Stories of ruthless timber operators and brawling lumberjacks always made Mr. Reid indignant.

“Minnesota was not pioneered and developed by thieves and drunks,” the old-timer made clear.

Pioneered and developed, maybe not. Populated? Well, that’s another matter. The truth, most likely, lies somewhere between the legend and later efforts to bolster the town’s reputation.

If you like to imagine things, imagine what it would have been to paddle down the Bigfork River on a Saturday night, guided to your destination by the raucous sounds of paychecks being blown to smithereens. If there was any trouble, and there would be, people would scatter into the night swamps or downriver, stealing away in the wide wilderness of Northern Minnesota. But they would come back. It would take an army to break up the Craigville party scene in its prime, and no army would take the time.

If you go to Craigville today, however, everybody won’t know your name. In fact, you’ll only find one run-down building and a mountain of buried whiskey bottles which have slowly been winnowed away by hikers with metal detectors. Craigville is gone along with all the old lumber camps it served.

People still log in the woods. And they still drink in the woods. But it’s not the same.
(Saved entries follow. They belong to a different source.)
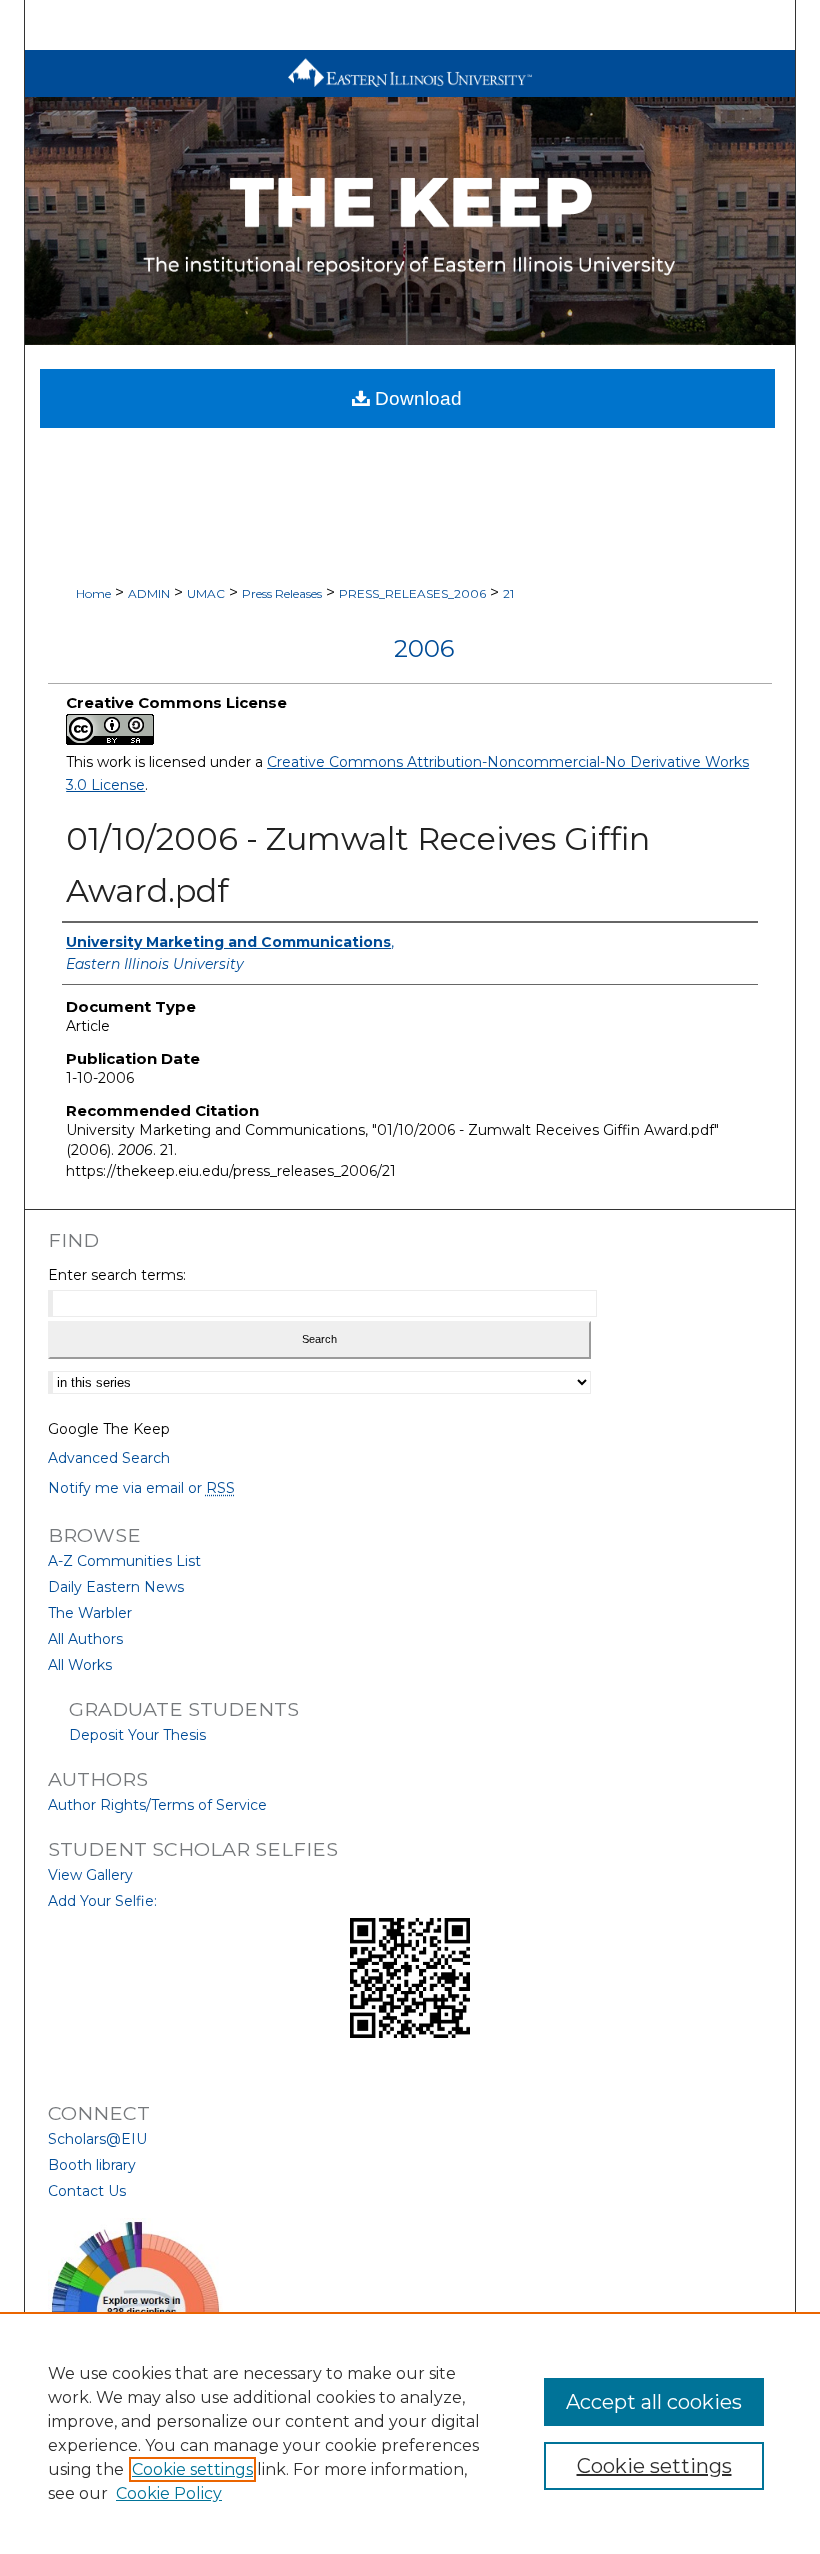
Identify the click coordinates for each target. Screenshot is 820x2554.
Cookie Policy (169, 2493)
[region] (410, 2433)
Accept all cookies (654, 2402)
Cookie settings (192, 2469)
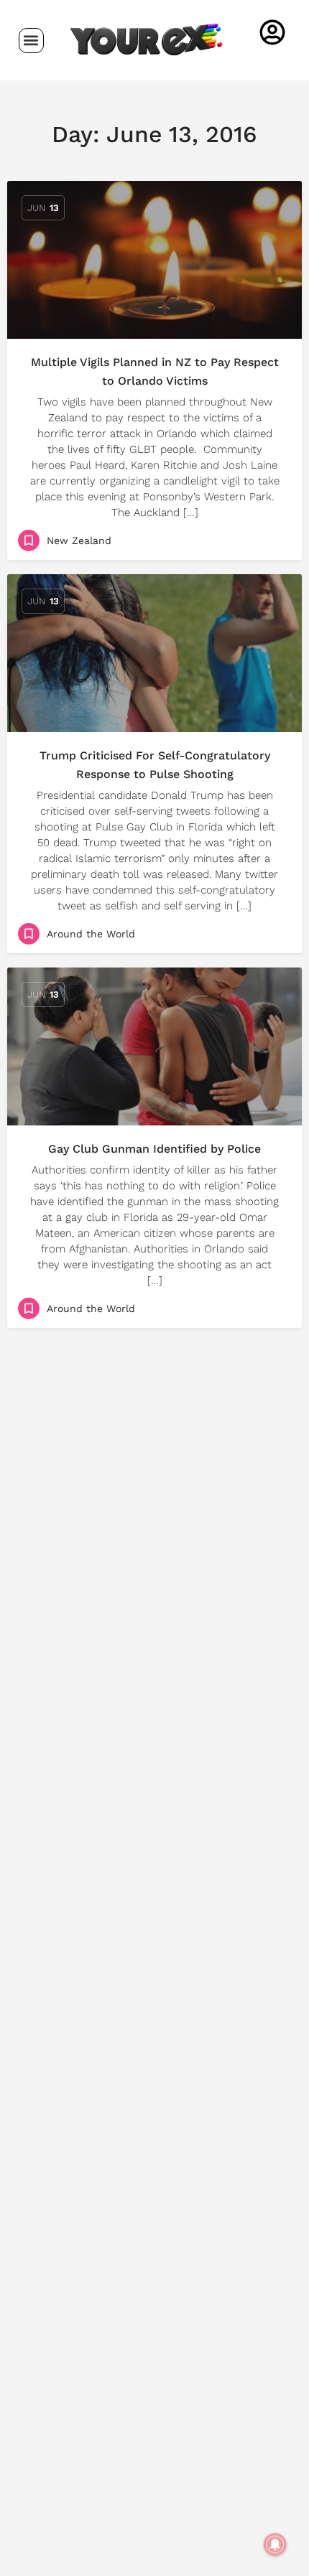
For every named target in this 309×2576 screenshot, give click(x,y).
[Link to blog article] (154, 260)
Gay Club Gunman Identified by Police (154, 1149)
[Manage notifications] (275, 2544)
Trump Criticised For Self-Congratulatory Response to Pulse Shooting (155, 765)
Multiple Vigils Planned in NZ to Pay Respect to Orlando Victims (155, 371)
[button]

UPDATE: This wonderful oral history transcript with the Minnesota Historical Society gives us a glimpse into the latter days of Craigsville’s boom period from the stories of one of the town’s bar owners.

Comments

  1. Jim Murphy says:

    The man on the far left was my uncle, Thomas Maher. He was married to my father’s oldest sister Vera who was 20 years his junior. My dad told me that when Tom lived in Orr Minnesota, and was in the bar getting drunk, my aunt would call the sheriff to warn the residence that Tom would be driving on the road home. I remember that my aunt would have to come down with Tom on the Greyhound bus, and stay at our house in Minneapolis while Tom was drying out at the VA. My aunt passed away quite a few years ago. But before she passed, Channel 5 did a story on her and the famous photo. I still have an old hat that Tom wore when he would come off the bus. But it is not the hat in the picture. Darn!